I didn’t know about him or his work until X. I caught up with a few and didn’t like any of them. So I had some strange, measured expectations going into MaXXXine last Friday: hoping for an improvement or a draw with Pearl, or the sky—and if not, it’s not like I ever expected anything of this guy. I only wish I understood the enthusiasm for House of the Devil because Mary Woronov and Tom Noonan are in it. But these last three movies have been fine—anything to keep theaters alive until someone, not something, figures it out. Another Megan Ellison, an Alan Ladd Jr., and unfortunately David Zaslav is not that man.

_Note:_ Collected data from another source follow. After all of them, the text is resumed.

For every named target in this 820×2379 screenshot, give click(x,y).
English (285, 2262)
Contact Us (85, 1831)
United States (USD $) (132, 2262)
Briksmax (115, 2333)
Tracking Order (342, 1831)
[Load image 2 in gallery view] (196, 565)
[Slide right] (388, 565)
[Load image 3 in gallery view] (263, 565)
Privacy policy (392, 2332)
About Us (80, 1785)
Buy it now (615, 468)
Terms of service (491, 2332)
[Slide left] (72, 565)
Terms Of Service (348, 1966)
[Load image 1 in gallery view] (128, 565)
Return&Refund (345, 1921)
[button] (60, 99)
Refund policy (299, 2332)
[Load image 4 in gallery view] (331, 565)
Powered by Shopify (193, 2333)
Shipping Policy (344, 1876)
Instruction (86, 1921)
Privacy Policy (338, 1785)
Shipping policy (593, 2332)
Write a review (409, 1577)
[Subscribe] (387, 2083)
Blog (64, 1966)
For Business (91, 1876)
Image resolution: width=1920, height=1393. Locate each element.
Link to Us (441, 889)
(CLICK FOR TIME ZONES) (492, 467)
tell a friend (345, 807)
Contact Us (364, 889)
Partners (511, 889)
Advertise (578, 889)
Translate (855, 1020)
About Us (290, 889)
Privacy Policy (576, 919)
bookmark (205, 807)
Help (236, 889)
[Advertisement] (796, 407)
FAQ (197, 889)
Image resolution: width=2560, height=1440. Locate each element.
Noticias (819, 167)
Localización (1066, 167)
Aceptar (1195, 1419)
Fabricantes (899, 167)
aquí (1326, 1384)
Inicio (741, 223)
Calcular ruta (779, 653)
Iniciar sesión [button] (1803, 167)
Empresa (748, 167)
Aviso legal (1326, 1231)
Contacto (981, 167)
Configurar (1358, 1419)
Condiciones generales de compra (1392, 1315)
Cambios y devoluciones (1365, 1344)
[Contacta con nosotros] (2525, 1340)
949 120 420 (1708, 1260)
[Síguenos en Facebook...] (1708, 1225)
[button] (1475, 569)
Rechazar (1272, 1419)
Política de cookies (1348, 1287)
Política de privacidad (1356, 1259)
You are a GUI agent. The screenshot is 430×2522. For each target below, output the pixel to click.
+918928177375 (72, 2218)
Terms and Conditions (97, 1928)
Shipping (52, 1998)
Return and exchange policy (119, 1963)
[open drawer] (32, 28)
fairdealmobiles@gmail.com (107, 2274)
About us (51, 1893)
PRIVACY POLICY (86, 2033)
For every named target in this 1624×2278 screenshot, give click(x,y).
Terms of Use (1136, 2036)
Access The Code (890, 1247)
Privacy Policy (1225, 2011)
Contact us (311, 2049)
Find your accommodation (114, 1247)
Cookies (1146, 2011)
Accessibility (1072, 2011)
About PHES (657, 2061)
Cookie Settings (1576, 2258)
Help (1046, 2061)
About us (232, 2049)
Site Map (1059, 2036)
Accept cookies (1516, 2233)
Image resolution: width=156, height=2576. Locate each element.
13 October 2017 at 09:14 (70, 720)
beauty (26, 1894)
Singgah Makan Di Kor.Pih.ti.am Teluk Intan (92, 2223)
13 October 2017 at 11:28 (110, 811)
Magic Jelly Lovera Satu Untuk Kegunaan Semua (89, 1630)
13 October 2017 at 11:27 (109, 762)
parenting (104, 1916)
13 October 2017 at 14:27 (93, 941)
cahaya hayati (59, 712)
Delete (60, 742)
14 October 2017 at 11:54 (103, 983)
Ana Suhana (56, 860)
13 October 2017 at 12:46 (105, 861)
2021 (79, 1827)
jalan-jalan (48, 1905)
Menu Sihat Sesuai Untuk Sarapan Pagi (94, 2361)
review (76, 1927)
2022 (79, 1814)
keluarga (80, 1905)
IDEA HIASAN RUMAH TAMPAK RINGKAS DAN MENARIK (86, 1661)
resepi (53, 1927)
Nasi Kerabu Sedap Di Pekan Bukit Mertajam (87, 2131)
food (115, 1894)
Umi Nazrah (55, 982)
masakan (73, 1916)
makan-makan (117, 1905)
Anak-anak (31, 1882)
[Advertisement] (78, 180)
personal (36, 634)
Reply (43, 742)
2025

But A24 managed to become the first studio in modern memory, or ever, to achieve the same cache as a cool band or a record label. It’s bizarre—Miramax was a popular brand, but it wasn’t hyped up by teenagers and twentysomethings. Specific genres, films, filmmakers, actors, of course, that’s the movies—but a studio? It’s not as if they’re any more “specialized” than any other major independent. Everything Everywhere All At Once doesn’t have any connection to MaXXXine or Uncut Gems or Booksmart. Nevertheless, people treat them like a band or a label, and in turn they’re more personally invested and, often, offended by what they do. Which is the same thing as every other studio: they release films…

MaXXXine is a fine slasher to watch on a muggy Friday night with a moderately full crowd. I hope you get to see it with some people, because the first kill—and that cookie jar full of cocaine—had everyone howling. Goth gives a powerful performance once again, but the movie’s biggest fault is sidelining her for a series of minor characters only there to be killed off or speak exposition (or “ideas”—Elizabeth Debicki’s no-bullshit director is an elementary school level caricature, and Debicki does what she can with the material. She was better in Tenet). There aren’t enough good kills either, and when a certain cop gets it in the eye, you’re underwhelmed. Her casting as a detective was more interesting than anything else her character had to do or say.

But the most disturbing thing about MaXXXine isn’t the gore but the lighting. There’s none. This, like many other contemporary American movies, just isn’t lit well. Everyone’s invisible in anything but blinding daylight or movie lights. It’s crazy, and West’s lugubrious pace doesn’t help the subconscious deflation that occurs in an audience when a movie, at some crucial level, isn’t communicating itself.

This guy has nothing new to say, but if you can find a packed theater, go. Don’t think about it too much. There’s nothing there.